> [TASK TO COMPLETE] Each line of the data should be duplicated precisely.

• • • • • • •

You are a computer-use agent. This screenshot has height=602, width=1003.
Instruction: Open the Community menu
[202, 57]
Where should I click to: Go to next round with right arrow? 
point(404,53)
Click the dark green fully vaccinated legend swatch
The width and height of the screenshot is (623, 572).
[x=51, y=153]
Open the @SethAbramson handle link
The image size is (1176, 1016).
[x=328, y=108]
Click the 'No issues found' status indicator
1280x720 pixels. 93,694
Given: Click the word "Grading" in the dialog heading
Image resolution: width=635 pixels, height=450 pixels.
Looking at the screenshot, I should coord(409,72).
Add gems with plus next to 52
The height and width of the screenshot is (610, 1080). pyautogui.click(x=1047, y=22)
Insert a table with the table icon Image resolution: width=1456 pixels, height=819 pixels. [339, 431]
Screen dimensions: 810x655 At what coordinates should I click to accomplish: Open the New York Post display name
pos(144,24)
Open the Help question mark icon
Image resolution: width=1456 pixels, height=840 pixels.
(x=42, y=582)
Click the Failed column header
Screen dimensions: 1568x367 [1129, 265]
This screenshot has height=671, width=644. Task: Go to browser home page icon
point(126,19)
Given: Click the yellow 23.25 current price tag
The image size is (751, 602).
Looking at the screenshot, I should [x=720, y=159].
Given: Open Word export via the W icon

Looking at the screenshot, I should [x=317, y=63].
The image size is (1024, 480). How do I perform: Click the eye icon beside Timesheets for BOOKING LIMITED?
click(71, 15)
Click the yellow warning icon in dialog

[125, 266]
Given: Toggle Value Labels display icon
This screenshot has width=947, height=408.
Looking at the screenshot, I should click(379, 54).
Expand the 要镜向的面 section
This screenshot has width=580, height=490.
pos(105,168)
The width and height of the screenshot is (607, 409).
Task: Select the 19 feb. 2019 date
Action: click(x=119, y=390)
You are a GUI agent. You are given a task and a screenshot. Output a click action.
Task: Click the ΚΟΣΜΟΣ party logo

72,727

• • • • • • •

> [COMPLETED TASK]
You are a computer-use agent. This screenshot has height=602, width=1003.
Instruction: Open the Community menu
[202, 57]
Where should I click to: Go to next round with right arrow? 
point(404,53)
Click the dark green fully vaccinated legend swatch
The width and height of the screenshot is (623, 572).
[x=51, y=153]
Open the @SethAbramson handle link
The image size is (1176, 1016).
[x=328, y=108]
Click the 'No issues found' status indicator
1280x720 pixels. 93,694
Given: Click the word "Grading" in the dialog heading
Image resolution: width=635 pixels, height=450 pixels.
Looking at the screenshot, I should coord(409,72).
Add gems with plus next to 52
The height and width of the screenshot is (610, 1080). pyautogui.click(x=1047, y=22)
Insert a table with the table icon Image resolution: width=1456 pixels, height=819 pixels. [339, 431]
Screen dimensions: 810x655 At what coordinates should I click to accomplish: Open the New York Post display name
pos(144,24)
Open the Help question mark icon
Image resolution: width=1456 pixels, height=840 pixels.
(x=42, y=582)
Click the Failed column header
Screen dimensions: 1568x367 [1129, 265]
This screenshot has height=671, width=644. Task: Go to browser home page icon
point(126,19)
Given: Click the yellow 23.25 current price tag
The image size is (751, 602).
Looking at the screenshot, I should [x=720, y=159].
Given: Open Word export via the W icon

Looking at the screenshot, I should [x=317, y=63].
The image size is (1024, 480). How do I perform: Click the eye icon beside Timesheets for BOOKING LIMITED?
click(71, 15)
Click the yellow warning icon in dialog

[125, 266]
Given: Toggle Value Labels display icon
This screenshot has width=947, height=408.
Looking at the screenshot, I should click(379, 54).
Expand the 要镜向的面 section
This screenshot has width=580, height=490.
pos(105,168)
The width and height of the screenshot is (607, 409).
Task: Select the 19 feb. 2019 date
Action: click(x=119, y=390)
You are a GUI agent. You are given a task and a screenshot. Output a click action.
Task: Click the ΚΟΣΜΟΣ party logo

72,727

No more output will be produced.